Jamais seule

 

L’ange veille avec attention sur la petite Lola. Elle tousse une fois encore dans un râle. Son teint est cireux et des cernes s’accrochent sous ses yeux fatigués. Avec une infinie douceur, l’être dépose sa main sur le dos de l’enfant et elle a un petit frisson. Il lui souffle sans bruit à l’oreille :

  • Je suis là !

La fillette pousse un grand soupir. De soulagement ? Ses joues pâles reprennent quelques couleurs, mais en même temps, une larme coule au coin de ses yeux. Elle murmure à l’oreille de Barry, son gros chien en peluche qui ne la quitte jamais.

  • Je me sens tellement seule.

Elle ne voit pas l’ange. Elle ne peut même pas sentir sa constante présence. Il n’y a qu’elle et son lit. Elle et la solitude de son lit. Maman et papa ne peuvent pas rester en permanence dans sa chambre et, aujourd’hui, ses grands-parents qui passent si souvent lui tenir compagnie sont exceptionnellement absents.

Elle aime bien quand grand-papa est là avec sa grosse moustache qui pique et ses histoires de motards. Il la fait tellement rire en mimant ses aventures. Il a sillonné avec grand-maman toutes les routes d’Europe et même bien au-delà. Durant leurs virées, ils ont rencontré des gens biens et d’autres nettement moins. Ils ont vécu de sacrées galères et de beaux contes de fée.

  • Tu sais, Pitchoune, la vie c’est comme ça. Y’a du bon, y’a du mauvais. L’important, c’est ce que tu en fais !
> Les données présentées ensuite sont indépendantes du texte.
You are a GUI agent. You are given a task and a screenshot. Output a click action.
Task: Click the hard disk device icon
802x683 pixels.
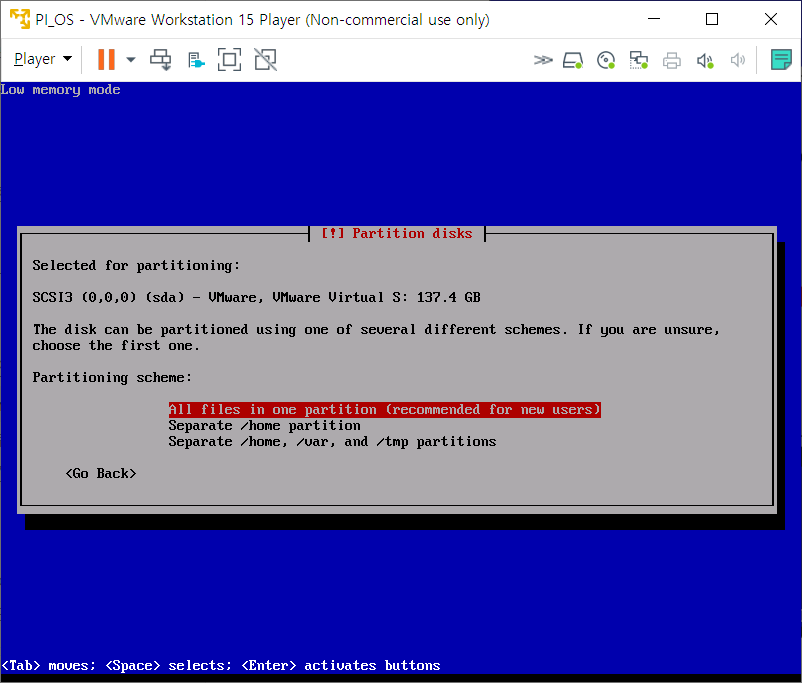coord(573,60)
Grand-maman et grand-papa ont des petites rides joyeuses au coin des yeux. Ils semblent toujours heureux. Et même si ça va mal, ils finissent toujours par voir le bon côté des choses. « L’important, c’est ce que tu en fais ! ». Ce sont des philosophes grand-papa et grand-maman avec leurs cuirs noirs et leurs tatouages. Lola aimerait bien qu’ils soient là aujourd’hui, alors qu’elle se sent mal et n’a pas le moral. Ils lui redonneraient bien vite le sourire et elle oublierait sans doute de tousser.

Maudite pneumonie. Elle n’arrive pas à guérir. Un mois à garder le lit, trop affaiblie pour faire quoi que ce soit, si ce n’est de rêver visiter les magasins et découvrir les décorations bariolées qu’elle aime tant. Noël c’est dans quatre jours, mais cette année, impossible de profiter de l’effervescente joyeuse qui précède l’événement.

Une petite larme coule à nouveau sur sa joue. Elle aimerait tellement avoir un ami à ses côtés. L’ange a suivi ses pensées. Il a à son tour un mouvement de découragement.

  • Je dois trouver une solution !

Son regard traverse les murs de la maison pour mieux voir la neige qui tombe lourdement. Un sourire éclaire alors ses lèvres. L’espace d’un instant, il bondit hors de la chambre, s’affaire avec diligence, murmure quelques paroles seulement audibles du cœur des humaines, puis revient en affichant un air satisfait :

  • Ta solitude est bientôt terminée, petite Lola.

Au même instant, la fillette entend la voix de maman au téléphone :

  • Est-ce que ce serait possible de nous l’amener un peu plus tôt ? Oui, je pense que oui !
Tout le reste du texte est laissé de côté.